Goal:
Return, word for word, the lines starting at the one that contains "The width and height of the screenshot is (915, 485)." and ending at the last line of the Stored data entries.

Stored data entries:
——————

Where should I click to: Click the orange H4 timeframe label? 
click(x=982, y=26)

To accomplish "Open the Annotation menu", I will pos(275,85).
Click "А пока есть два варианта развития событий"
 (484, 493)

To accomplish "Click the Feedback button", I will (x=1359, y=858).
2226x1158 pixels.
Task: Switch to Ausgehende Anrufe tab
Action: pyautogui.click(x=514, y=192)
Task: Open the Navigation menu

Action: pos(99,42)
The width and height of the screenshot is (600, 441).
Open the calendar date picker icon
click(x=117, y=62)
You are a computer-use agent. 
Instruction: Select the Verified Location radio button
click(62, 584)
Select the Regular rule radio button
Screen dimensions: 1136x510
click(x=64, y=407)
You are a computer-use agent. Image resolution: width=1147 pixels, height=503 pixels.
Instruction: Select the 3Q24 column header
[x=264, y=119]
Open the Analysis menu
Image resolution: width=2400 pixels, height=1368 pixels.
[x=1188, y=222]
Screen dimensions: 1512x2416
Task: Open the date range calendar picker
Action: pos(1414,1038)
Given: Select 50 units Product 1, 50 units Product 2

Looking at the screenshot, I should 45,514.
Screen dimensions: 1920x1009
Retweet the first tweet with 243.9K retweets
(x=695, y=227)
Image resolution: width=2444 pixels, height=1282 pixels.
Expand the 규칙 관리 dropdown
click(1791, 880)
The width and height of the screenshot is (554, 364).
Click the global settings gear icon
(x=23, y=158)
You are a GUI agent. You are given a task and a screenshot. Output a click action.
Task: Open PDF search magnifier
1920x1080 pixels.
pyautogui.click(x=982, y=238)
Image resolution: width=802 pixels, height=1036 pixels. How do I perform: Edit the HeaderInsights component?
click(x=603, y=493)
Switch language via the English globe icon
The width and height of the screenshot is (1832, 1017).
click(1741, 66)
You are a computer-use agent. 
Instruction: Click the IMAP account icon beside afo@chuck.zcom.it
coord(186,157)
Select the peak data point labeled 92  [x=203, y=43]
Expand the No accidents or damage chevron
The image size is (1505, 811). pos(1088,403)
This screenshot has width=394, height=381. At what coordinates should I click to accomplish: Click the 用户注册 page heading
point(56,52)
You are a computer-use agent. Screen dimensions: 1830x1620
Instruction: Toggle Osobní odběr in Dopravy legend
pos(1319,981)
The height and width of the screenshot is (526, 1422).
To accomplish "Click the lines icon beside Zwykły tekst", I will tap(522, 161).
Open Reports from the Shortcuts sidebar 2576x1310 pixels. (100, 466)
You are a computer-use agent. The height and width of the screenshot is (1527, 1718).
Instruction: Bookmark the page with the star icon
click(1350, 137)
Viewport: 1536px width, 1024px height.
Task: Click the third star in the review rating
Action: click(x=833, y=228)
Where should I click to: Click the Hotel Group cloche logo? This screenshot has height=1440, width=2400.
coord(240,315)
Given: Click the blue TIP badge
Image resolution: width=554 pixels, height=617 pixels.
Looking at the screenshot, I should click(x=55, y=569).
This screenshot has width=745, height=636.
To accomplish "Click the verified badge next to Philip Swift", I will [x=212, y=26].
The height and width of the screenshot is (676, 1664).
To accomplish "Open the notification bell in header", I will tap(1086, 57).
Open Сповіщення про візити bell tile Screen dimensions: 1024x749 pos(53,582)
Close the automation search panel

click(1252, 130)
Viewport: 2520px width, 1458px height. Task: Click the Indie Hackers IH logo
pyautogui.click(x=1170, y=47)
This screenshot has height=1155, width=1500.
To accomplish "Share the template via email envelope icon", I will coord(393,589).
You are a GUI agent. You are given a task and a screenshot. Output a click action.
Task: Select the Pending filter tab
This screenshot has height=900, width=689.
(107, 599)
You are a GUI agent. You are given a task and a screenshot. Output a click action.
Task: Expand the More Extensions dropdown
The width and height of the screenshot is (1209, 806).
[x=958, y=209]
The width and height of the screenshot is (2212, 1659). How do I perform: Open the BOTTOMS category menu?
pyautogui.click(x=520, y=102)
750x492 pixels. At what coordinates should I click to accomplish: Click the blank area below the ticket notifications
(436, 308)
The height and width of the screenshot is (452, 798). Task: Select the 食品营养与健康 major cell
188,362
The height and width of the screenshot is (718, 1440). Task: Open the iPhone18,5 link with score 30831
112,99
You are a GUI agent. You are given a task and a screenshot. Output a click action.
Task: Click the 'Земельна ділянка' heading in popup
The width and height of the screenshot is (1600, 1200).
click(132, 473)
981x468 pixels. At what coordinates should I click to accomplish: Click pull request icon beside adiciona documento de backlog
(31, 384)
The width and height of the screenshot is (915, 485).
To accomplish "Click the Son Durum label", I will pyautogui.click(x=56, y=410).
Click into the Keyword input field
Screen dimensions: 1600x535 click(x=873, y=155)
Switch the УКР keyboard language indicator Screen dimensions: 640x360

——————

The response:
The width and height of the screenshot is (915, 485).
To accomplish "Click the Son Durum label", I will pyautogui.click(x=56, y=410).
Click into the Keyword input field
Screen dimensions: 1600x535 click(x=873, y=155)
Switch the УКР keyboard language indicator Screen dimensions: 640x360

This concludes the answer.